Como resultado, a decisão da 7ª Câmara de Direito Criminal, embora recente, já teve repercussão em outros órgãos do TJSP, com algumas decisões favoráveis aos recursos da Defensoria. “Já houve divulgação interna da decisão, também fizemos – e vamos fazer novamente – encontros virtuais para discutir e compartilhar orientações sobre uma nova forma de atuação nesses casos.”
Fazendo Justiça
O CNJ desenvolve políticas e ações para apoiar as pessoas egressas do sistema penitenciário por meio do Programa Fazendo Justiça, realizado em parceria com o Programa das Nações Unidas para o Desenvolvimento (Pnud) e com apoio do Ministério da Justiça e da Segurança Pública. A principal ferramenta é o Escritório Social, que aborda a problemática com um projeto de socialização individual construído pela pessoa egressa em parceria com profissionais de diferentes ramos de atuação.

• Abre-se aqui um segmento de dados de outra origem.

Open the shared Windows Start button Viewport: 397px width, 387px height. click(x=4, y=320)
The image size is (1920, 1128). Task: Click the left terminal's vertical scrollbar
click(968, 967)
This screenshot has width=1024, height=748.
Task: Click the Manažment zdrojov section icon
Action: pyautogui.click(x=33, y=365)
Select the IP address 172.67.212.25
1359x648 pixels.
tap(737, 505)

Nesse equipamento público, essas pessoas e seus familiares são direcionados para serviços públicos que atendem as suas demandas, como assistência social, psicossocial, qualificação e capacitação, entre outros. De acordo com as necessidades de cada pessoa, são buscadas oportunidades profissionais e educacionais, e ainda há acompanhamento médico e atendimento especializado de saúde.